With a 505(b)(2) filing, XRx-008 could potentially leapfrog some of those, and earlier-stage, assets. Brian Mangal, director of business and product development at XORTX, fully understands positioning of the drug candidate; he previously served as director of biostatistics for Cardiome.
The "small and virtual" company plans to conduct the phase II trial in the U.S. and is gearing up for a limited staff expansion in chemistry and manufacturing as well as its clinical trials group.
"We're taking the steps to grow as quickly as possible while positioning the company to grow in a de-risked fashion," Davidoff said.

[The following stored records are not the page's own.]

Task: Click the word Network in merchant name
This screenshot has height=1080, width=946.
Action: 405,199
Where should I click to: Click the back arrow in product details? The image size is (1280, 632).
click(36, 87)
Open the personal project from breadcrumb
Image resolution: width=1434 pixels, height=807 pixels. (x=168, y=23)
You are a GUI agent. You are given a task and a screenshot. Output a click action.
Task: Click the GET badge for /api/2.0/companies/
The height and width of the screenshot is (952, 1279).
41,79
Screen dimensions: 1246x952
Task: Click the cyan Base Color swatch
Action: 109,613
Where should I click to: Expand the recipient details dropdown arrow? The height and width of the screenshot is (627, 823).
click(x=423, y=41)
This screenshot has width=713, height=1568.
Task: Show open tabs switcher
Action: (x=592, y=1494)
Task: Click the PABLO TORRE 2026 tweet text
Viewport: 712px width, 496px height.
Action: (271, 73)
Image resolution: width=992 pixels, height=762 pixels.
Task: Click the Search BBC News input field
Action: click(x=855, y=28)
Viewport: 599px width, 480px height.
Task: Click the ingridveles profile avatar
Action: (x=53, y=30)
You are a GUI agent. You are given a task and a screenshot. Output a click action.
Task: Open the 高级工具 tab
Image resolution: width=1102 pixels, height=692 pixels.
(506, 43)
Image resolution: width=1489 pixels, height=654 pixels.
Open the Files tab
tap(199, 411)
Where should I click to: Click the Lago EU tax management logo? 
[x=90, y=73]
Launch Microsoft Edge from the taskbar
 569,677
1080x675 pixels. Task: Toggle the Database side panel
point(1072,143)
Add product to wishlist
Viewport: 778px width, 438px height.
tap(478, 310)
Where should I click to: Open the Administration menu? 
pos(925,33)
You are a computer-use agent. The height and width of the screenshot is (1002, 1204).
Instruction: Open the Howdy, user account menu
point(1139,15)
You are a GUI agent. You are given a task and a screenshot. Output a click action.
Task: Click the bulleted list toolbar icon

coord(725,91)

For the time being, XORTX doesn't expect to seek an additional financing. Davidoff said the January raise was sufficient to see the company through a number of steps that could lead to "key announcements" that could trigger additional cash infusions.
Beyond XRx-008, which XORTX will seek to out-license following a successful phase II program, the company has XRx-221, a small molecule targeting diabetic nephropathy. Nevertheless, the company is in discussions with a number of companies for potential in-licensing of a molecule that might have a superior profile and IP package, Davidoff said.
"We're moving to find a co-development deal that would make sense for the company," using the standard development pathway for a new chemical entity, he explained.
Long term, the company could seek to move additional assets through phase III on its own, Davidoff added.
As the company's name implies, "our focus is on progressive kidney disease and on diabetes treatments, because we think there are a number of opportunities there that are directly influenced by uric acid metabolism that's outside the normal range," he said.
On Monday, the company's shares (XRX.CN) gained C3.5 cents to close at C23.5 cents.